Example values, type `variant<Foo:int64;Bar:optional
[Foo; 42]
[Bar; #]
[Bar; "foo bar";]
Positional representation
If the complex_type_mode=positional
option is set for a format.
The named option is represented by a YSON list of length 2 that includes the following elements:
- Index of alternative.
- An encoded value for the relevant alternative.
Example values, type variant<Foo:int64;Bar:optional<utf8>>
:
[Foo; 42]
[Bar; #]
[Bar; "foo bar";]
Dict
The dict
type is represented by default as a YSON list, where each element is a YSON list of two elements: key and value.

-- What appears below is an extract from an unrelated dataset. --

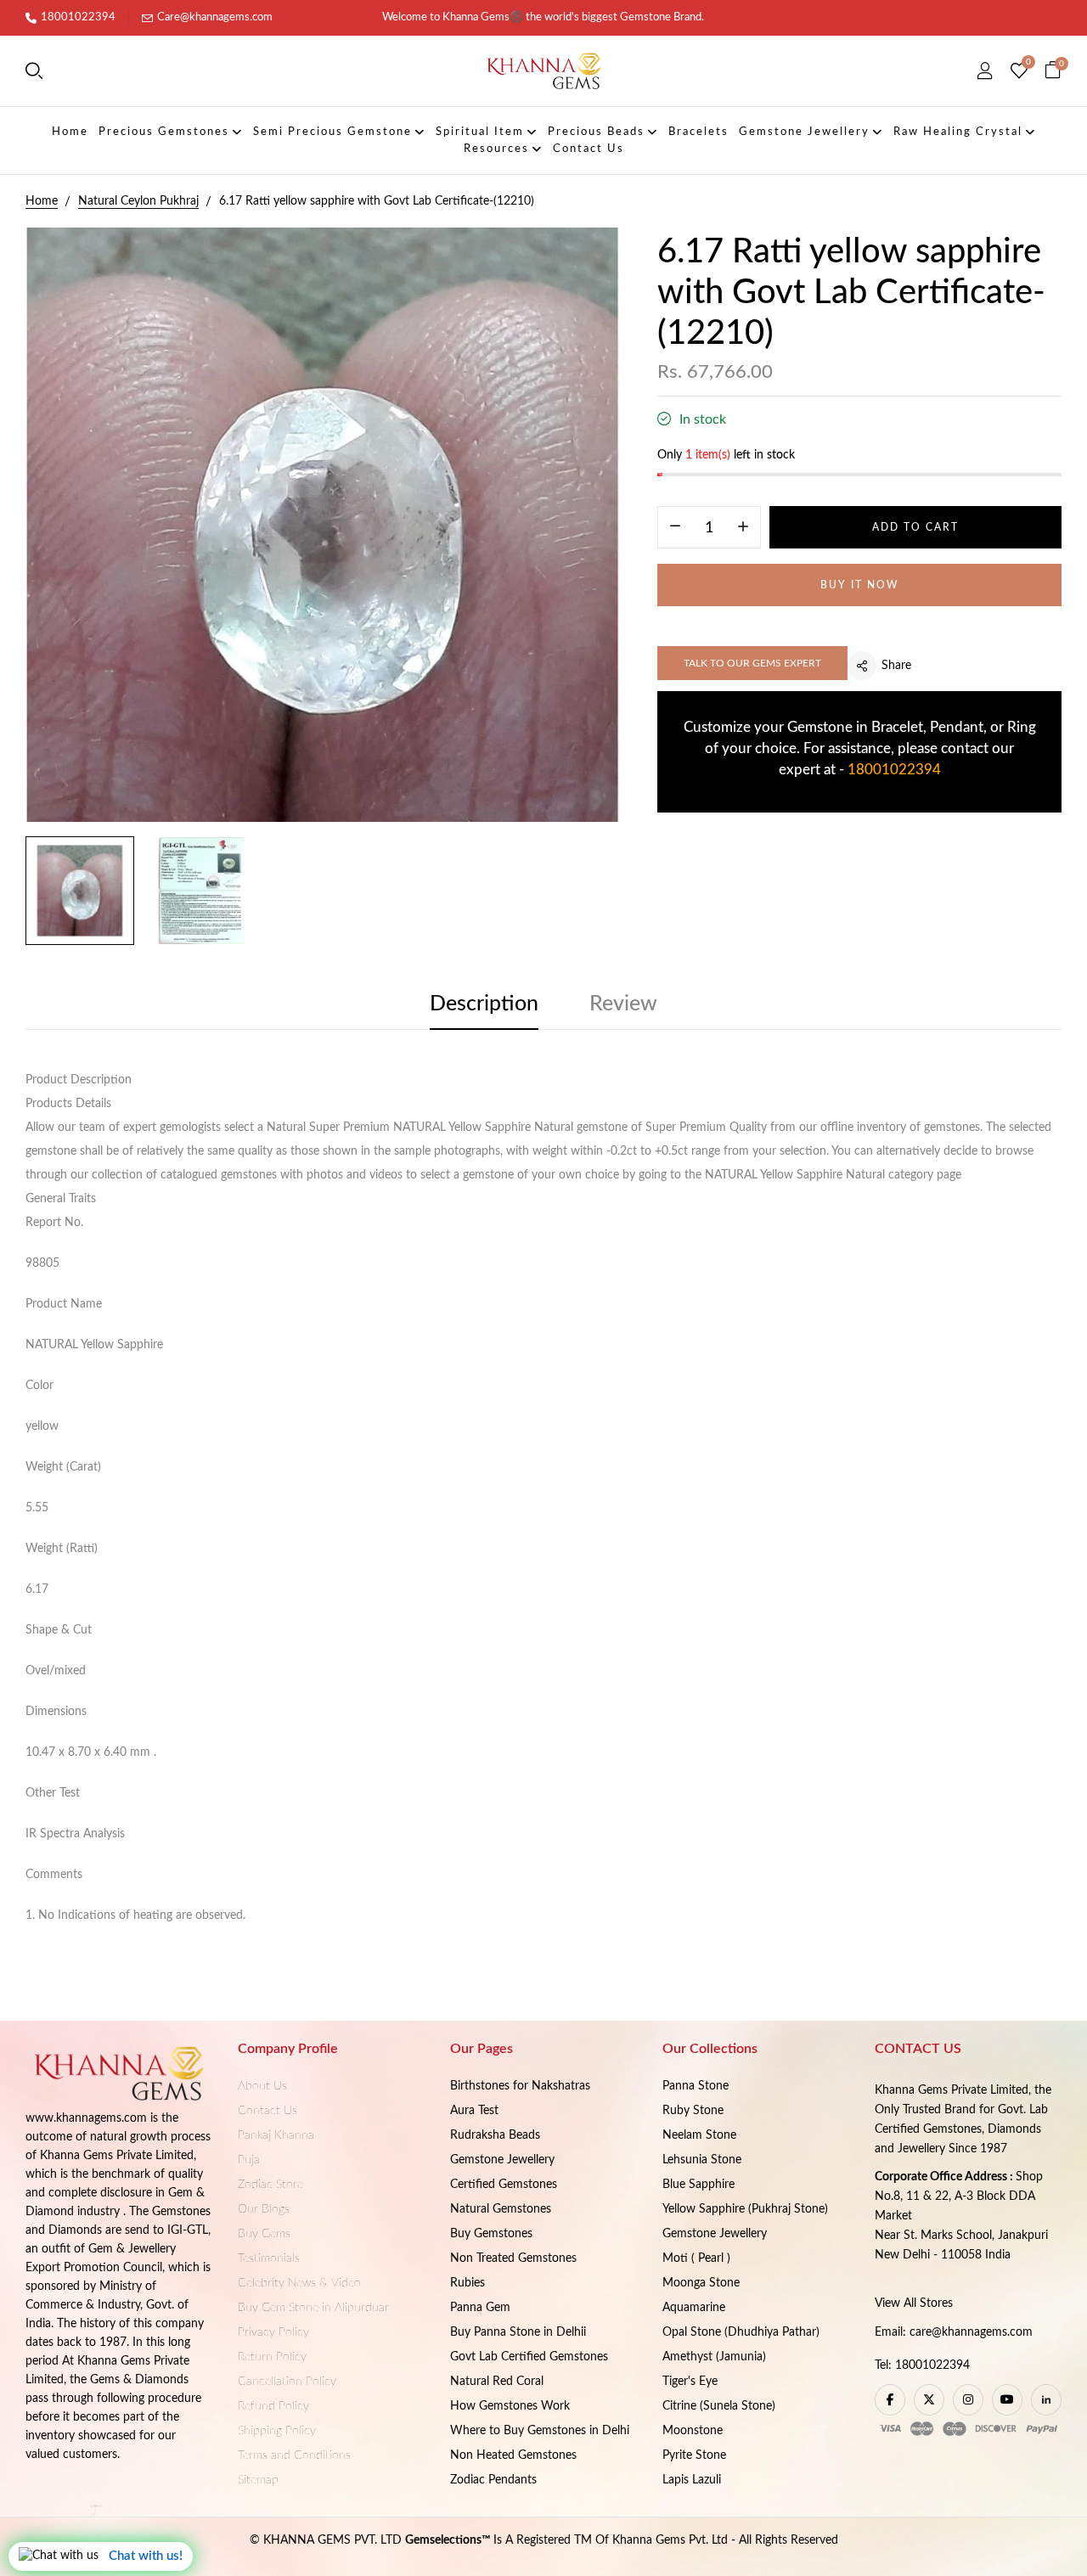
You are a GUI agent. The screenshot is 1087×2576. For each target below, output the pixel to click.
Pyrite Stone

Example values of type dict<int32;string>
:
[[1;"one"];[4;"four"]]
[]
A dict
may be represented as a YSON dictionary; however, a YSON dictionary only supports strings as keys whereas dict
also supports other keys.
Dict with string keys
The representation of a dictionary with string keys depends on the value of the string_keyed_dict_mode
flag.
Positional representation (default)
This representation applies when the YSON option string_keyed_dict_mode
isn't specified or is set to string_keyed_dict_mode=positional
.
See above
Examples of the dict<string;int32>
values:
[["one";1];["four";4]]
Named representation
Where the string_keyed_dict_mode=named
option is set for the YSON format, a different representation is used.
dict
is encoded as a YSON dictionary.
Examples of the dict<string;int32>
values:
{one=1; four=4}
Tagged
Type tagged
does not change its elements' YSON representations.